• [Data extract]:
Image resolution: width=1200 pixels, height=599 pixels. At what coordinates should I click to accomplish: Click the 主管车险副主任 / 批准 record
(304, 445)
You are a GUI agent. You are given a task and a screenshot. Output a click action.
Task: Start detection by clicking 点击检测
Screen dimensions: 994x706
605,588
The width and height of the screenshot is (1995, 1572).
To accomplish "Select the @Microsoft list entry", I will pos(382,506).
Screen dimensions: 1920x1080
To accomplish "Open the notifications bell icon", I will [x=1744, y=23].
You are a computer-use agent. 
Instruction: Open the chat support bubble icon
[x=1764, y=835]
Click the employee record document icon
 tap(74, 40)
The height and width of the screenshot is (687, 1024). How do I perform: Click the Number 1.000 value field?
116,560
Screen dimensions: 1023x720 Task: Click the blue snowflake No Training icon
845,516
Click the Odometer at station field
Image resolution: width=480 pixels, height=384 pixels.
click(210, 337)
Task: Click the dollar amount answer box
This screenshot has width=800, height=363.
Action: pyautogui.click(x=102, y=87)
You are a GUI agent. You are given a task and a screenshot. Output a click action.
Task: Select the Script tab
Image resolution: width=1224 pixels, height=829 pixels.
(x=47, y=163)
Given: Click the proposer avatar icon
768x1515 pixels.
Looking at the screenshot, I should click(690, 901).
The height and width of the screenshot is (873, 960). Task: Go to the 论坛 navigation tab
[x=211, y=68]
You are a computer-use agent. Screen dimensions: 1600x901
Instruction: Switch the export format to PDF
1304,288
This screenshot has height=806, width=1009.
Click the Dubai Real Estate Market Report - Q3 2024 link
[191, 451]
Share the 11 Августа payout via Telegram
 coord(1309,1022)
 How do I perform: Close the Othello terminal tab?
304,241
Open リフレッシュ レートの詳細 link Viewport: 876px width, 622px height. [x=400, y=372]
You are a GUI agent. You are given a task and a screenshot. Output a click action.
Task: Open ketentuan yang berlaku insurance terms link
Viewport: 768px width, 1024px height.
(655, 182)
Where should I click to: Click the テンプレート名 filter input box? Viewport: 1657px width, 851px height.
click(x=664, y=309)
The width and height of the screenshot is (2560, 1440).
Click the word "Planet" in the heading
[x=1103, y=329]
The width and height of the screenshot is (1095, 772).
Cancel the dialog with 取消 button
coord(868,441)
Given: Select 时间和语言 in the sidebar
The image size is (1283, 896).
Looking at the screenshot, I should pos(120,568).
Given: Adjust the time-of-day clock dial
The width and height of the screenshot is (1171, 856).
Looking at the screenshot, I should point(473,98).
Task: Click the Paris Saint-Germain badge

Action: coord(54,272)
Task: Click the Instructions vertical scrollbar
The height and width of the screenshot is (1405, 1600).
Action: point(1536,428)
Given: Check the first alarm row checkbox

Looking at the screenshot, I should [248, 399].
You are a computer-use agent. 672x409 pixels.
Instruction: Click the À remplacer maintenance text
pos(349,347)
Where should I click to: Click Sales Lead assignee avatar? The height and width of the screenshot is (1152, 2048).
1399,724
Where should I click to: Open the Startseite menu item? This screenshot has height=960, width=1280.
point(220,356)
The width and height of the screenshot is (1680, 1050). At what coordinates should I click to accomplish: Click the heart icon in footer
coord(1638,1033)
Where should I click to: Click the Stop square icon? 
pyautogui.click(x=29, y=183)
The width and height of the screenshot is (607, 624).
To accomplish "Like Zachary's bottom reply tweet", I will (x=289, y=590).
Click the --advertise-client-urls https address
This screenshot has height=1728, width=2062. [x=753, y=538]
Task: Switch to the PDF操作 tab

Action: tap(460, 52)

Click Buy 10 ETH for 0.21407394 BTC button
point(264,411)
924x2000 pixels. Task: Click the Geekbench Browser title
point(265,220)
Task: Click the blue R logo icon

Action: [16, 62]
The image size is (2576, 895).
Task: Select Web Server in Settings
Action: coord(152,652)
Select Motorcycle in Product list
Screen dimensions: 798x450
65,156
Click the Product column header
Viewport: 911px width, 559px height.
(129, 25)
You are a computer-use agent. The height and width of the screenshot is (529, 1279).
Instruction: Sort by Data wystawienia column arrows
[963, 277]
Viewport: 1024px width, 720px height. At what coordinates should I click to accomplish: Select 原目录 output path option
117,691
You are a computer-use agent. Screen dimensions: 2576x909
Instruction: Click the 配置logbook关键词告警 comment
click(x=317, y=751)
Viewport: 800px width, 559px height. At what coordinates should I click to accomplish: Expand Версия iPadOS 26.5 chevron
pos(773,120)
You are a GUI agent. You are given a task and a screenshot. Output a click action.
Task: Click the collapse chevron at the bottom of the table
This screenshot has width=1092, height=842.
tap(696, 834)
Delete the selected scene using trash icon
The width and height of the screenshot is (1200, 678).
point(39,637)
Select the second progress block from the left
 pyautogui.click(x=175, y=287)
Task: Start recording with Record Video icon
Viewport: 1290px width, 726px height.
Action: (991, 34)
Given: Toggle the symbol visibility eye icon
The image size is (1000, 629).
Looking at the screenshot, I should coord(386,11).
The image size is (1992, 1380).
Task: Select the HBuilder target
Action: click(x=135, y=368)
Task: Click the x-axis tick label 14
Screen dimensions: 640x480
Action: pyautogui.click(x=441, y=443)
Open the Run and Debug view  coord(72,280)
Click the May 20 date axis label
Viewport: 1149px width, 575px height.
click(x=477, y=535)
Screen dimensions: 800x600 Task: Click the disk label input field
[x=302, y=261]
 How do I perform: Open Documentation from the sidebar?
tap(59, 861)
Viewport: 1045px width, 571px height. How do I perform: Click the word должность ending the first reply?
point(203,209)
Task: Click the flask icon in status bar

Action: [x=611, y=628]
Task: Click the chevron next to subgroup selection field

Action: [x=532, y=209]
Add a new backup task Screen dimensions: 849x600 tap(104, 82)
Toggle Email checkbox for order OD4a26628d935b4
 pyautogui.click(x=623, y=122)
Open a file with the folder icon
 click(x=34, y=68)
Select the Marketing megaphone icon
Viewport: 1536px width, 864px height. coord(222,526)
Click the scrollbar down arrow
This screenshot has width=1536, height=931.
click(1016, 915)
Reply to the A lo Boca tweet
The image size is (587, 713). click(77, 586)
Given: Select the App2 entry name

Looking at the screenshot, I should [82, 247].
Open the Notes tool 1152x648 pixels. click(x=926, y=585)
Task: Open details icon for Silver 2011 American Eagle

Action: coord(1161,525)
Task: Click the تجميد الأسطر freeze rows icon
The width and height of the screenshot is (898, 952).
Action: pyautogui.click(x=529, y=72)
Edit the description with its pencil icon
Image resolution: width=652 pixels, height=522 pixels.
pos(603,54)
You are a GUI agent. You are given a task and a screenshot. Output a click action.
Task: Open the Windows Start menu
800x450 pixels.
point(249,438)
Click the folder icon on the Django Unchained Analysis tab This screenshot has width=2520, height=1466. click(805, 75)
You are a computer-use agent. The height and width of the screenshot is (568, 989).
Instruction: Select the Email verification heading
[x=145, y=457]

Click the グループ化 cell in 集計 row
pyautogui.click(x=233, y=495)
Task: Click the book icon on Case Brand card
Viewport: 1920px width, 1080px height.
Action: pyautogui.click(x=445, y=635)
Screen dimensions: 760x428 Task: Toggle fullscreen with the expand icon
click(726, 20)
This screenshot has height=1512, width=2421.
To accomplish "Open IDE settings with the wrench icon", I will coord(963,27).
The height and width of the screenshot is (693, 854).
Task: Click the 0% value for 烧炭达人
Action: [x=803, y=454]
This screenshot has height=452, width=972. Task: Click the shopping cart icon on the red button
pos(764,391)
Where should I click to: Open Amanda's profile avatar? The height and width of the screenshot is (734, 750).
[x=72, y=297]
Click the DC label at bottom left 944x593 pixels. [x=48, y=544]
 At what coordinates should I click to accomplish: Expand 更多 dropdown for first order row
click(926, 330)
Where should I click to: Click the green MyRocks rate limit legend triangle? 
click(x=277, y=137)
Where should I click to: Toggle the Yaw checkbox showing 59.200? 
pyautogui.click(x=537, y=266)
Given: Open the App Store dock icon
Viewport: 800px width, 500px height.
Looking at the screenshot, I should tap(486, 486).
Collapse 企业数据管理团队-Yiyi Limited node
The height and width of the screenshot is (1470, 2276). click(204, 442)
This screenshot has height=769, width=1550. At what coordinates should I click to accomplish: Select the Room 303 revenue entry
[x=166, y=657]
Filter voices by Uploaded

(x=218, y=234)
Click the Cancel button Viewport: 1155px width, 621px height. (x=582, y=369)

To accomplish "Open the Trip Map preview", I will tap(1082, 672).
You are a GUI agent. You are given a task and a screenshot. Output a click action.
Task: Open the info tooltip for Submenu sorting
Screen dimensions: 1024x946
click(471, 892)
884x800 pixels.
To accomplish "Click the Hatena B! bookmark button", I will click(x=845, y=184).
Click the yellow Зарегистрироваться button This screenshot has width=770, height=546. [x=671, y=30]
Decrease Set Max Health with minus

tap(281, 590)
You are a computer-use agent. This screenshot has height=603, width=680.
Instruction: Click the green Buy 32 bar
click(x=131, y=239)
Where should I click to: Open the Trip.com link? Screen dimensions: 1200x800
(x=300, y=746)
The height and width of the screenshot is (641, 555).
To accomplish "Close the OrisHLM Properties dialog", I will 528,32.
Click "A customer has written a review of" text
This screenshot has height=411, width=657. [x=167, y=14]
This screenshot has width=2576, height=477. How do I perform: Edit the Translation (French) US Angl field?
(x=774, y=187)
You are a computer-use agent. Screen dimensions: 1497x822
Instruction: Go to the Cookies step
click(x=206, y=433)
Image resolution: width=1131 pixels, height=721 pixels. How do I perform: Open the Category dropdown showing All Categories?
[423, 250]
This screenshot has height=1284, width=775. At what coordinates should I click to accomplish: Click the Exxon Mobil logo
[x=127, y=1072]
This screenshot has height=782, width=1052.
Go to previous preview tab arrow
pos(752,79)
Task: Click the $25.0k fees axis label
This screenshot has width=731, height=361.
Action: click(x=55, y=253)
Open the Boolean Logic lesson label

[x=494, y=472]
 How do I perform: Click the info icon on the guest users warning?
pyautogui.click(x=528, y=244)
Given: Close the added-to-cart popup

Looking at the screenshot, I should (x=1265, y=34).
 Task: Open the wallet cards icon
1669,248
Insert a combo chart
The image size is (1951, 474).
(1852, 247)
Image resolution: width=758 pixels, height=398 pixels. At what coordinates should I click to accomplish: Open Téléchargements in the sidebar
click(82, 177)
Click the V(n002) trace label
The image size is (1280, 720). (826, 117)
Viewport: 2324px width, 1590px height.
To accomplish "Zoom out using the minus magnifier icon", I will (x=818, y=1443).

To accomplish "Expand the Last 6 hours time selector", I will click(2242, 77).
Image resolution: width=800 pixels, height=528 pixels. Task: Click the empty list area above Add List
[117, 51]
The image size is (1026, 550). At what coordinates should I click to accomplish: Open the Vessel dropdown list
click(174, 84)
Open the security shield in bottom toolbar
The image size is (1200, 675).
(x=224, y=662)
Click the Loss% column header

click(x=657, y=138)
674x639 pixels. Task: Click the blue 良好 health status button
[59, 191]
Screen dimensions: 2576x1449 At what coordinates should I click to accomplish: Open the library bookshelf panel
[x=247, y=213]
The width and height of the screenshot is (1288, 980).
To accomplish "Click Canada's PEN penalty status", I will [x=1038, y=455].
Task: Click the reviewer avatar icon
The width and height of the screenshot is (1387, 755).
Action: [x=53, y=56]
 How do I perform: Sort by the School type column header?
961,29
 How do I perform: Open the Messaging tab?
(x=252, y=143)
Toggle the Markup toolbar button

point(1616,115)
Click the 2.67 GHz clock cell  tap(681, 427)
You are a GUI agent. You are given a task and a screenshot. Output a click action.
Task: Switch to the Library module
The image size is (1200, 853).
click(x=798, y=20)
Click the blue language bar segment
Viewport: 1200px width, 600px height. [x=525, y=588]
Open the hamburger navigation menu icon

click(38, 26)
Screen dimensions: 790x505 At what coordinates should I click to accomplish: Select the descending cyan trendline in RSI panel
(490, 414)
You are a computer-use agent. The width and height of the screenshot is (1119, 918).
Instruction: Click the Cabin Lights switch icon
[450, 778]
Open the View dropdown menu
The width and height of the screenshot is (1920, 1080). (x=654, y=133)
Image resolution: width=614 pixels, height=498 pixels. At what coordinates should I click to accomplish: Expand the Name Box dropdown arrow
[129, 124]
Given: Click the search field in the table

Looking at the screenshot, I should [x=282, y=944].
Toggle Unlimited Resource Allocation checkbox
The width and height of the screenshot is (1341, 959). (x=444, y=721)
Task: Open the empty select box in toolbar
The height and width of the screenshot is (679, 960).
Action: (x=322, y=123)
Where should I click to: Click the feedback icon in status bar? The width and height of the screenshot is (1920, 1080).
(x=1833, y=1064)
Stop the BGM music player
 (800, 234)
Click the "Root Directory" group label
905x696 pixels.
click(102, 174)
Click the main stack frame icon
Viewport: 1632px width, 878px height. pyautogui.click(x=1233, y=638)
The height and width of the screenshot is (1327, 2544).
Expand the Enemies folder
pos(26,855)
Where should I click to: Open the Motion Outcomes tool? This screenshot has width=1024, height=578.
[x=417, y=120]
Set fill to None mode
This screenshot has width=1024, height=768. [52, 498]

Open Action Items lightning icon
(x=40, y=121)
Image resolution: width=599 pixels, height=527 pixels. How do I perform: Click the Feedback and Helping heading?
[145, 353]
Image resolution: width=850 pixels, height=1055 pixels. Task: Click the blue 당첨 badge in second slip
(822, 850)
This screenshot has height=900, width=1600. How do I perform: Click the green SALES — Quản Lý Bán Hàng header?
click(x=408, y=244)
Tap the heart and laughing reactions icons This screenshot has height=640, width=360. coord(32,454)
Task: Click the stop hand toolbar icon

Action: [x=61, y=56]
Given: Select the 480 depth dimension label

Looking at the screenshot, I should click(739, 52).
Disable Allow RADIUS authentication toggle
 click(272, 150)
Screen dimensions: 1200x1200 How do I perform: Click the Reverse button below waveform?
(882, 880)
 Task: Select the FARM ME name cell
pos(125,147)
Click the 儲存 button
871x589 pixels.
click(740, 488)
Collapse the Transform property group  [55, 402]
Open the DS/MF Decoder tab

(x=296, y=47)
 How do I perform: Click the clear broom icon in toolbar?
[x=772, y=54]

• [Exercise]: Copy the records from the beginning through the line with "Open リフレッシュ レートの詳細", switching "Telegram" to "Signal" and leaving all else as it stands.

• [Solved problem]:
Image resolution: width=1200 pixels, height=599 pixels. At what coordinates should I click to accomplish: Click the 主管车险副主任 / 批准 record
(304, 445)
You are a GUI agent. You are given a task and a screenshot. Output a click action.
Task: Start detection by clicking 点击检测
Screen dimensions: 994x706
605,588
The width and height of the screenshot is (1995, 1572).
To accomplish "Select the @Microsoft list entry", I will pos(382,506).
Screen dimensions: 1920x1080
To accomplish "Open the notifications bell icon", I will [x=1744, y=23].
You are a computer-use agent. 
Instruction: Open the chat support bubble icon
[x=1764, y=835]
Click the employee record document icon
 tap(74, 40)
The height and width of the screenshot is (687, 1024). How do I perform: Click the Number 1.000 value field?
116,560
Screen dimensions: 1023x720 Task: Click the blue snowflake No Training icon
845,516
Click the Odometer at station field
Image resolution: width=480 pixels, height=384 pixels.
click(210, 337)
Task: Click the dollar amount answer box
This screenshot has width=800, height=363.
Action: pyautogui.click(x=102, y=87)
You are a GUI agent. You are given a task and a screenshot. Output a click action.
Task: Select the Script tab
Image resolution: width=1224 pixels, height=829 pixels.
(x=47, y=163)
Given: Click the proposer avatar icon
768x1515 pixels.
Looking at the screenshot, I should click(690, 901).
The height and width of the screenshot is (873, 960). Task: Go to the 论坛 navigation tab
[x=211, y=68]
You are a computer-use agent. Screen dimensions: 1600x901
Instruction: Switch the export format to PDF
1304,288
This screenshot has height=806, width=1009.
Click the Dubai Real Estate Market Report - Q3 2024 link
[191, 451]
Share the 11 Августа payout via Signal
 coord(1309,1022)
 How do I perform: Close the Othello terminal tab?
304,241
Open リフレッシュ レートの詳細 link Viewport: 876px width, 622px height. [x=400, y=372]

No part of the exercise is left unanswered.